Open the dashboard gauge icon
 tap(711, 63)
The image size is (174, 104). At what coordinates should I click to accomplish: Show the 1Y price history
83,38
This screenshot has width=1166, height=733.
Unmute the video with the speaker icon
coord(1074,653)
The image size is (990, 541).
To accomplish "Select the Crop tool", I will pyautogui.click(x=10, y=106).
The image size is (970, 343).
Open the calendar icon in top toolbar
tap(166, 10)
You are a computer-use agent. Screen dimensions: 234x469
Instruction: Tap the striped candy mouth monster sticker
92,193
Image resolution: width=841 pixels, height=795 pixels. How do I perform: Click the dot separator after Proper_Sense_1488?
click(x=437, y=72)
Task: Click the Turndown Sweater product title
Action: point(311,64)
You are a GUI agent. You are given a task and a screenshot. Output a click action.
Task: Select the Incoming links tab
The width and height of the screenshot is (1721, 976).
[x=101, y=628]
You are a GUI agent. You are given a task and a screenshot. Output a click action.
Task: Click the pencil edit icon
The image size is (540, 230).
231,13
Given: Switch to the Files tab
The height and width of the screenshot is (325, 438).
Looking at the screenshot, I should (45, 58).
☆ ☆ ☆ ☆ ☆
### Exercise
From the line with "The image size is (540, 230)." to the final line of the listing, write out each line unchanged. Add nothing.

### Response to this task
The image size is (540, 230).
231,13
Given: Switch to the Files tab
The height and width of the screenshot is (325, 438).
Looking at the screenshot, I should (45, 58).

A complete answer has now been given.